A decisão, publicada nesta sexta-feira (15.05.2026), reforça que o ex-gestor utilizou o instrumento jurídico inadequado para contestar o ajuste.
O Cerne da Rejeição: Erro de Rito Judiciário
A sentença de primeira instância já havia apontado que a Ação Popular não é o caminho para derrubar decisões que já possuem o selo de validade do Poder Judiciário.
- Natureza Jurídica: Segundo o magistrado, o acordo (Termo de Autocomposição nº 026/CONSENSO-MT/2023) deixou de ser um mero ato administrativo quando foi homologado por um desembargador.
- A Via Correta: O juiz destacou que, para desconstituir uma decisão judicial definitiva (homologada), o ordenamento jurídico exige uma Ação Rescisória, e não uma ação popular.
- Risco de Subversão: Marques afirmou que aceitar o recurso de Taques representaria uma “subversão do sistema de impugnação das decisões judiciais”.

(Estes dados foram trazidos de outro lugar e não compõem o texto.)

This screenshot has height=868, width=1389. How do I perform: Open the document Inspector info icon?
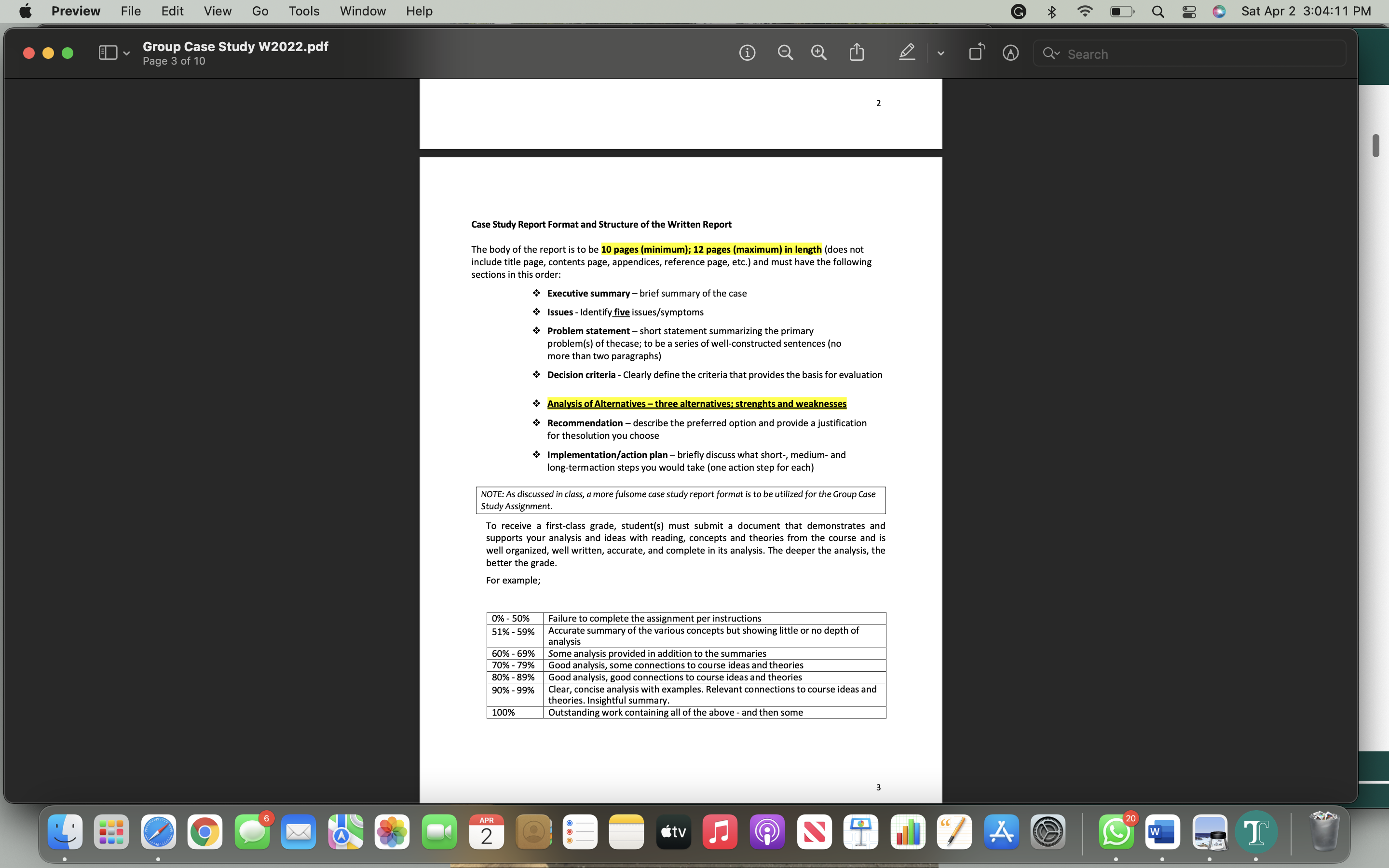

As Alegações de Pedro Taques
No processo, o ex-governador levantava suspeitas graves sobre a legalidade do acordo de R$ 308 milhões, citando:
- Indisponibilidade de Créditos: Argumentava que o ajuste envolvia créditos tributários que não poderiam ser negociados dessa forma;
- Falta de Orçamento: Alegava ausência de previsão orçamentária prévia para o pagamento;
- “Engenharia da Ocultação”: Apontava lucro desproporcional (até 285%) de fundos de investimento, como Royal Capital e Lotte Word, que adquiriram créditos da Oi pouco antes do fechamento do acordo com o Estado.

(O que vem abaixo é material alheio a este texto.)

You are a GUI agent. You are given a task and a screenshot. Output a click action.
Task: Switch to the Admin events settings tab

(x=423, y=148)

Diferença entre Instrumentos Jurídicos
| Instrumento | Objetivo no Caso | Status |
| Ação Popular | Questionar atos administrativos lesivos ao patrimônio público. | Rejeitada (Inadequada para decisões homologadas). |
| Ação Rescisória | Anular ou substituir uma decisão judicial já transitada em julgado. | Via recomendada pela sentença. |
Próximos Passos
Apesar da manutenção da rejeição na Vara Especializada, o processo não está encerrado. O magistrado determinou a intimação das partes para as contrarrazões e, em seguida, os autos serão enviados ao Tribunal de Justiça de Mato Grosso (TJMT).
A segunda instância deverá analisar se mantém o entendimento do juiz Bruno D’Oliveira Marques ou se dá provimento ao recurso de Pedro Taques para que o mérito das suspeitas de irregularidade seja, de fato, investigado.